Digital mayhem — 19 Comments

  1. You know me, Darragh – I never know what day it is. But I think you may have overdone the clock changing bit?

  2. You think you have problems.

    I figured out time travel last night and now I haven’t got a clue when I am.

  3. That’s my whole point though. As if that wasn’t bad enough my time machine broke down tomorrow.

  4. Thanks Grandad I nearly forgot to change my radio alarm – that would have been dreadful in the morning. My mobile is fine – I didn’t change it for the summer so now it’s right. Gotta work out the central heating yet – it was a new boiler so I have no idea how to change it!!

    And the dark nights – well I love candle light so they are ok..

    Dark mornings – I’ve always been a bit of a mushroom so no change there!

    Iraq – not for me – but Gran Canaria in a couple of weeks will perk me up no end!!!!

  5. Yup, why can’t we just stick to the same time all the year round? I’ve never seen a coherent explanation for all this twice-yearly pissing around.
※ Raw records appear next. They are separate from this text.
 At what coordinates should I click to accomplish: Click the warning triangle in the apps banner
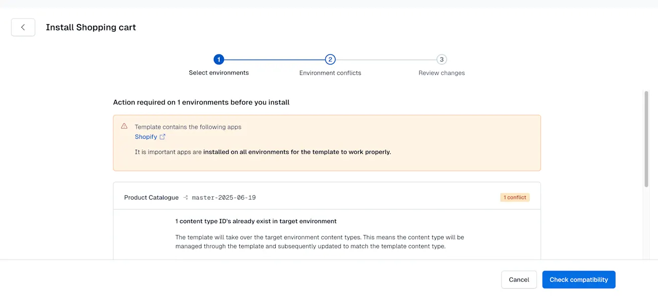tap(124, 126)
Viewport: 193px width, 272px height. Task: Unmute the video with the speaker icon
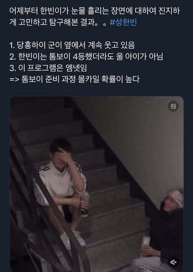click(x=173, y=262)
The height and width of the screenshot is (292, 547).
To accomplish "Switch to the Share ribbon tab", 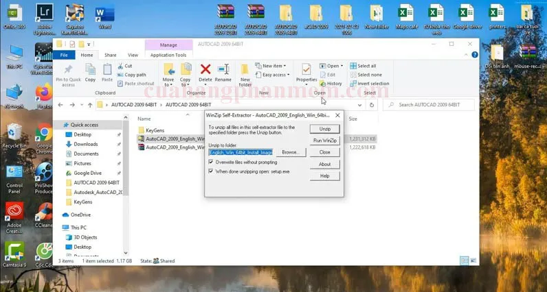I will click(x=110, y=55).
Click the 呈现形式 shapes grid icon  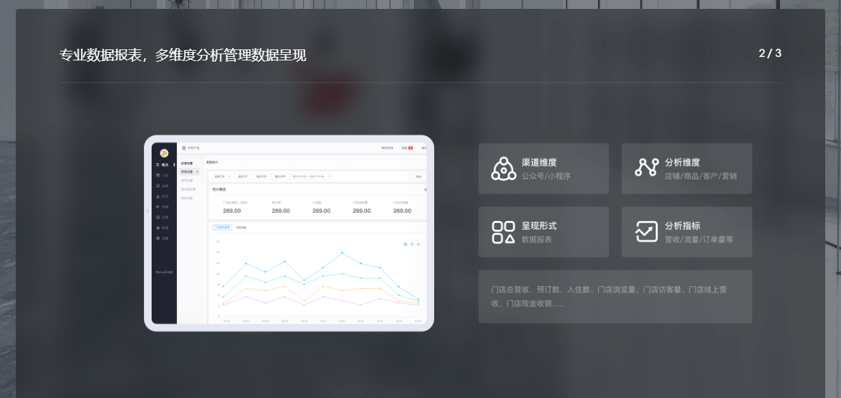504,232
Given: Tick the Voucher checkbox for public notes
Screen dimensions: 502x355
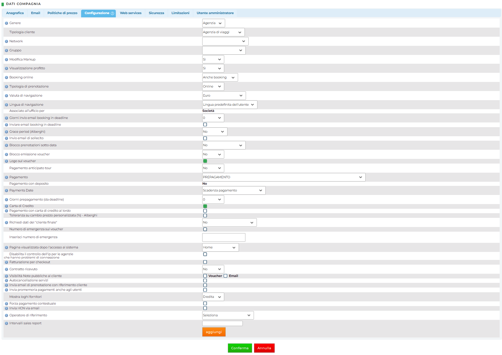Looking at the screenshot, I should [205, 276].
A standard time might even lessen my SAD. I loathe all this darkness, it shrivels my soul.

    You have a clock on your tin opener?

  6. Maxi – Could you let me know tomorrow if you get back to yesterday? By the way – please send winning lottery numbers.

    Kate – I always forget the car clock. I usually just leave it to confuse people. I must remember to tell Roger though. Hate dark nights! 🙁

    Nick – It goes back to the last war, doesn’t it? Something about getting the Landgirls out into the fields nice and early? I probably have a clock in the tin opener. I seem to have one in just about everything else.

  7. my wife solved the time issue years ago. I’d say decades ago, but she might read this. She is never on time for anything. In fact being with in one hour of the planned time is a major accomplishment.

  8. Yesterday you were 5 hours ahead of us, today you are 4 hours ahead. I figured it wrong and thought you were 6 hours ahead. Point is I missed the Chelsea v Liverpool game.

  9. Jim C – You don’t let your wife read this, do you? What kind of man are you?

    TT – At this rate we’ll be moving in, in a few years. We’ll wait until McCain and Palin are safely off the scene though.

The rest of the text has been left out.